- Exercise brief -
Leave the pictures aside and copy all the data exactly.

Screenshot grounding data
┌──

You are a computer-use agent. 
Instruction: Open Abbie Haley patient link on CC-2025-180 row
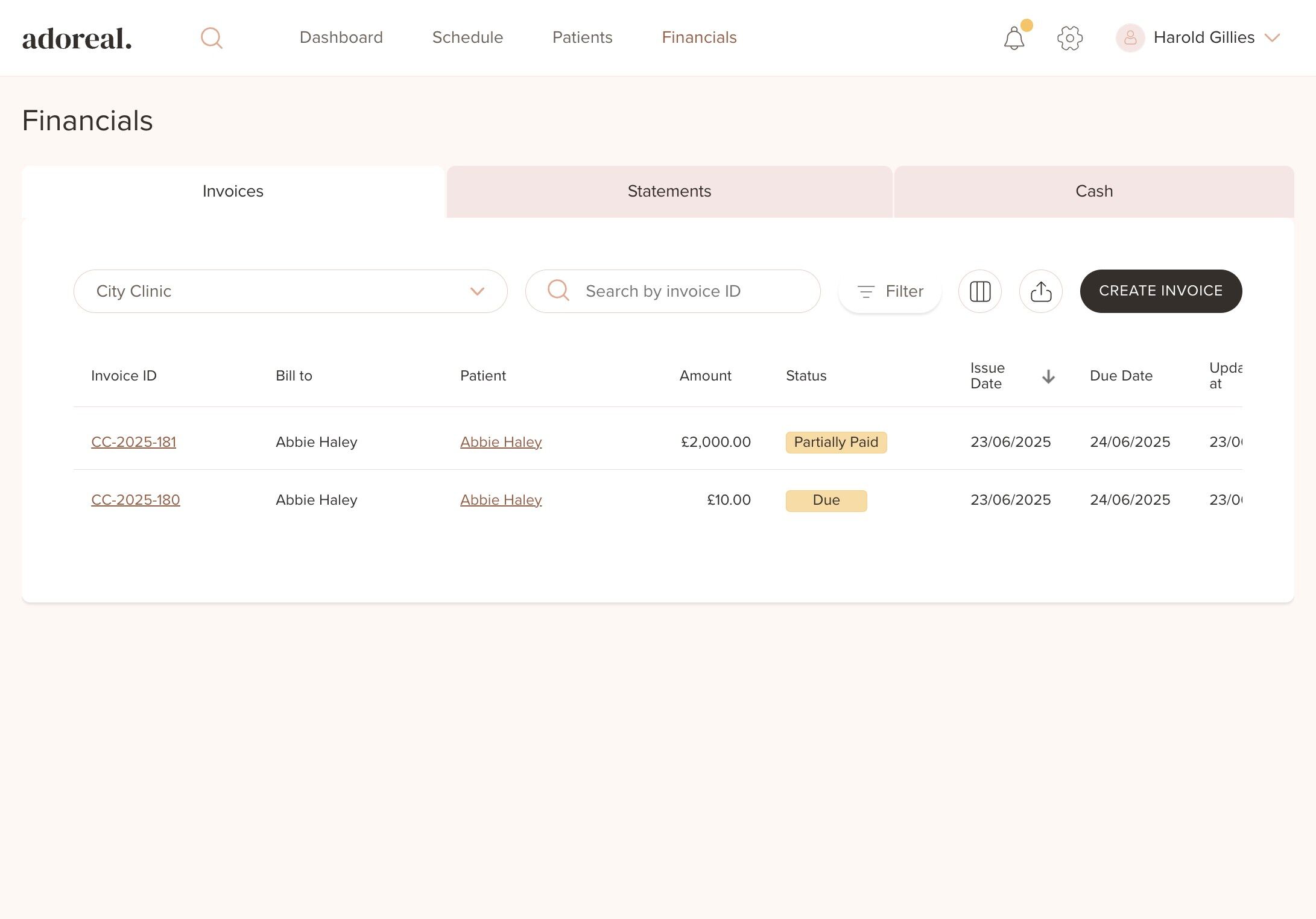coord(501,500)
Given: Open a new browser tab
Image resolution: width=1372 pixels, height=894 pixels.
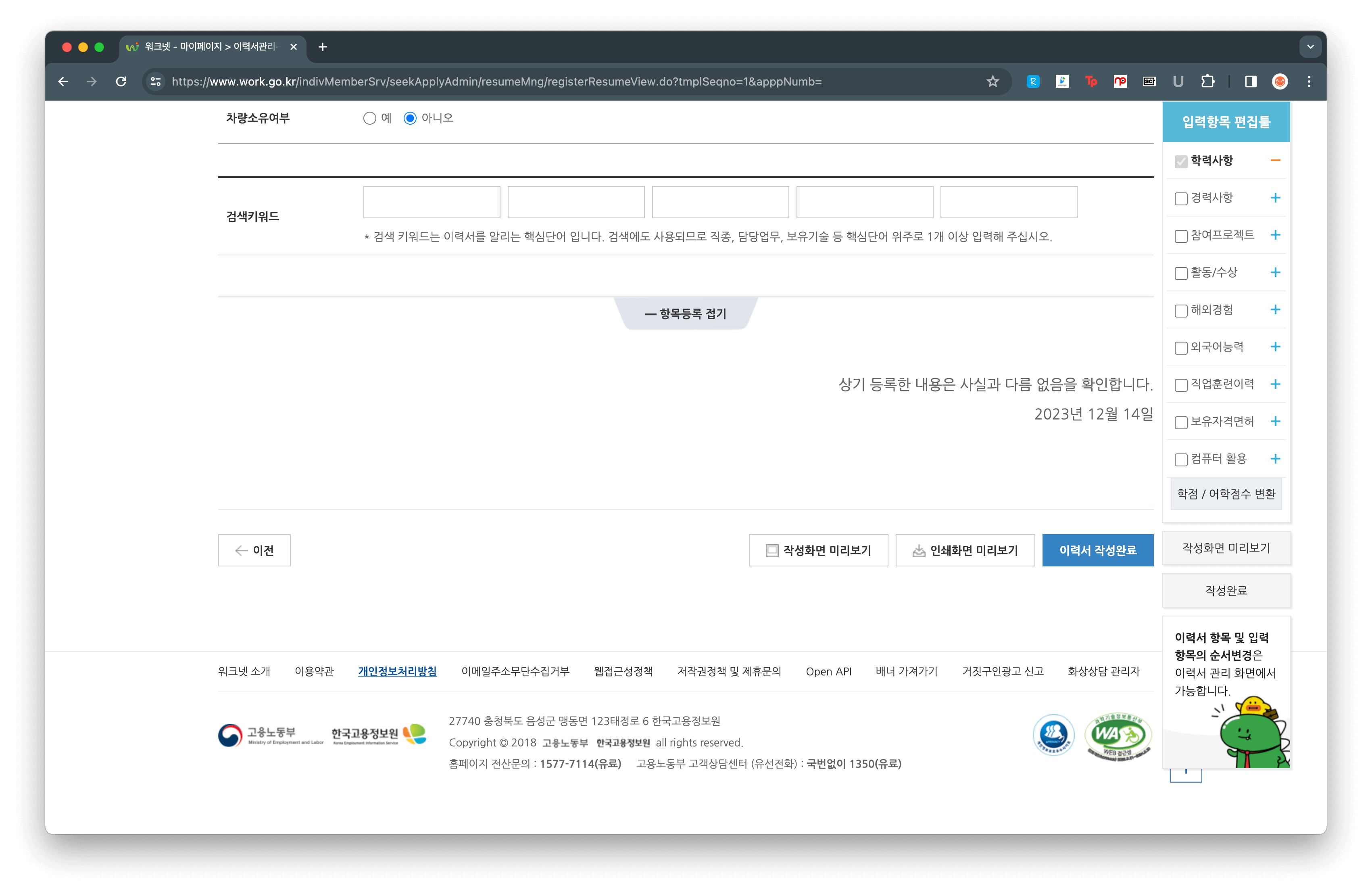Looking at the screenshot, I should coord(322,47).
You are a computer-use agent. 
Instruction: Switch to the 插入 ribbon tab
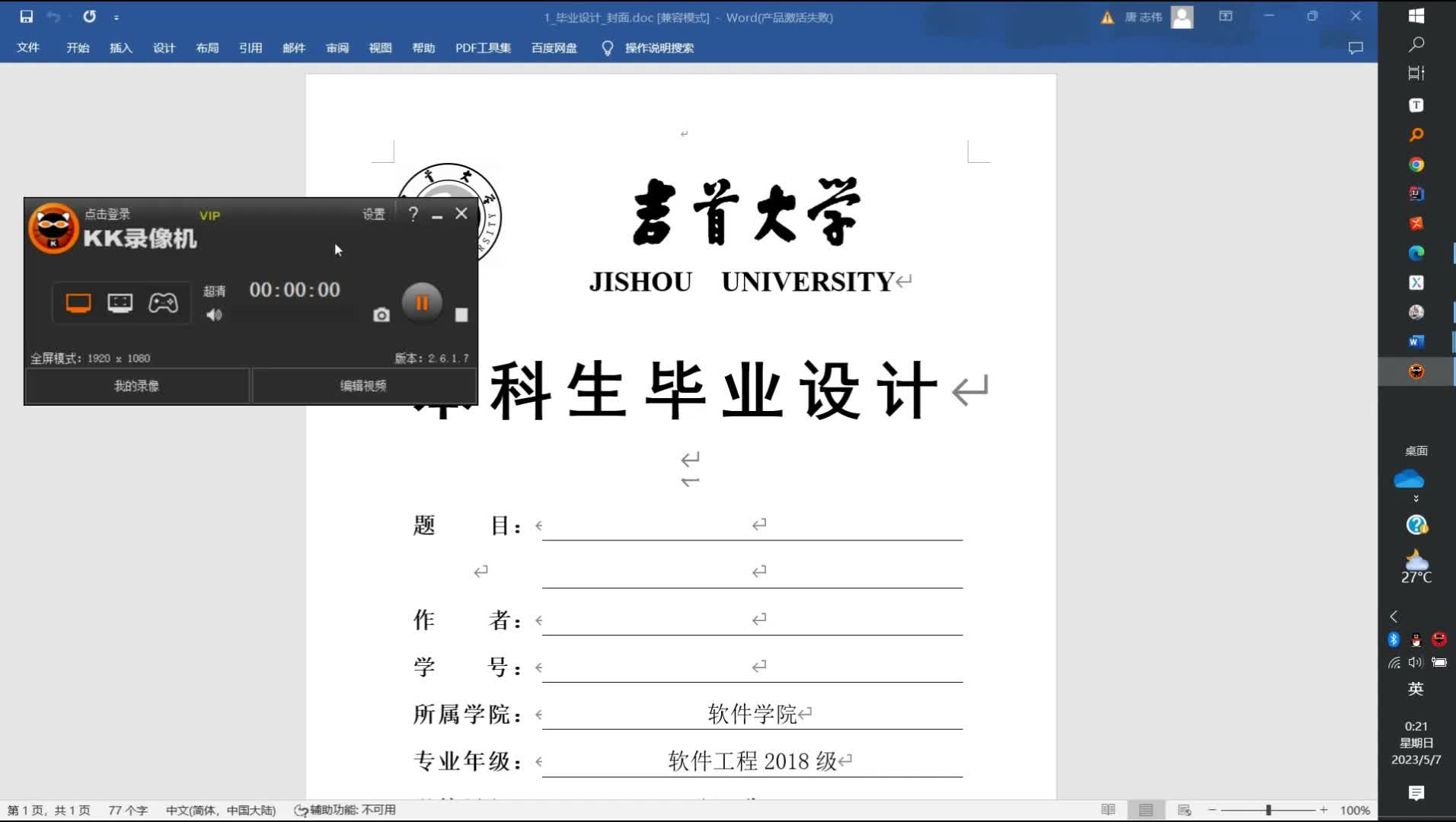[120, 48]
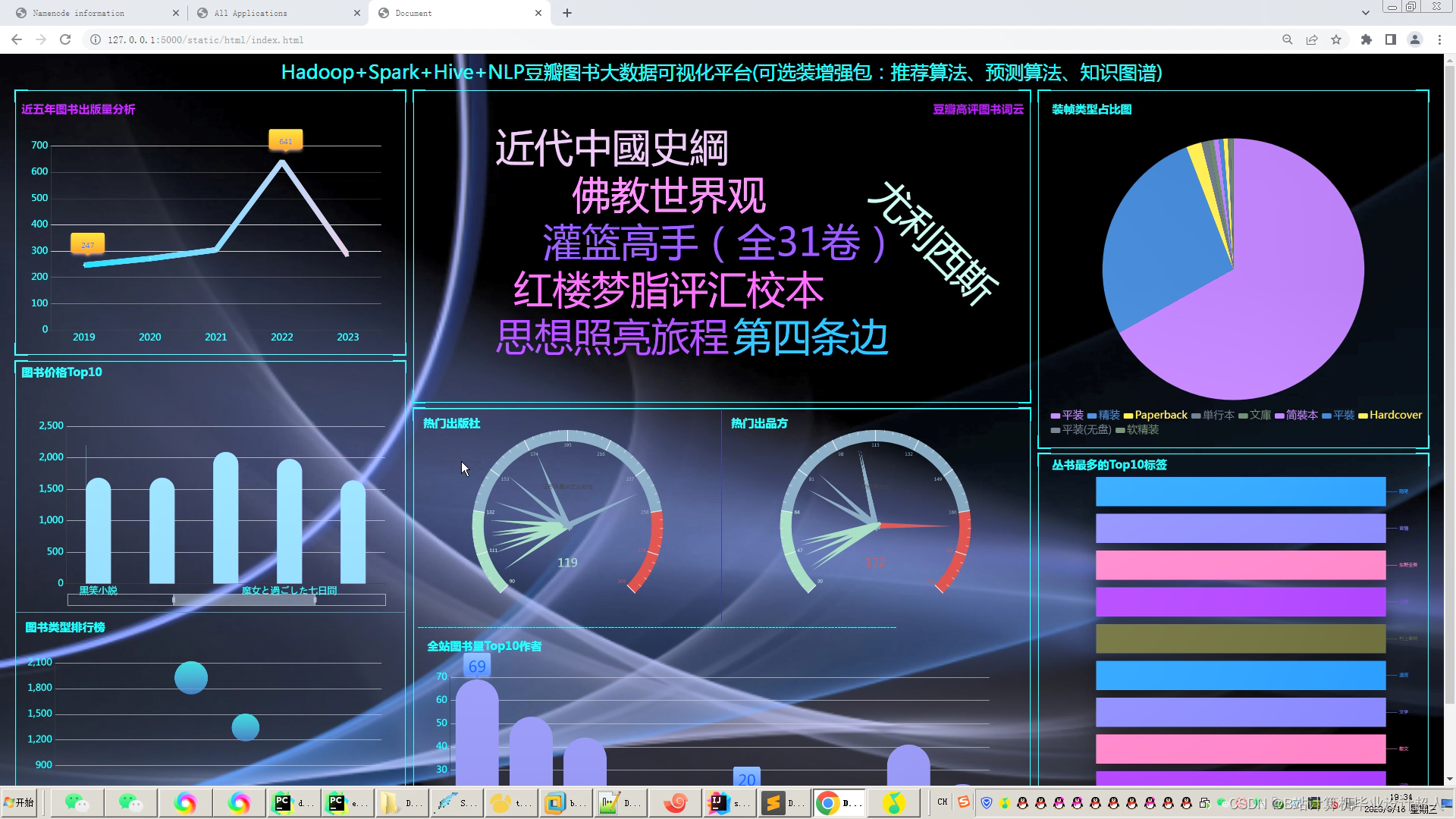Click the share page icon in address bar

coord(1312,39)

└──

- Reply to the task -
You are a computer-use agent. 
Instruction: Open Abbie Haley patient link on CC-2025-180 row
coord(501,500)
Given: Open a new browser tab
Image resolution: width=1372 pixels, height=894 pixels.
Looking at the screenshot, I should coord(322,47).
You are a computer-use agent. 
Instruction: Switch to the 插入 ribbon tab
[120, 48]
Click the share page icon in address bar

coord(1312,39)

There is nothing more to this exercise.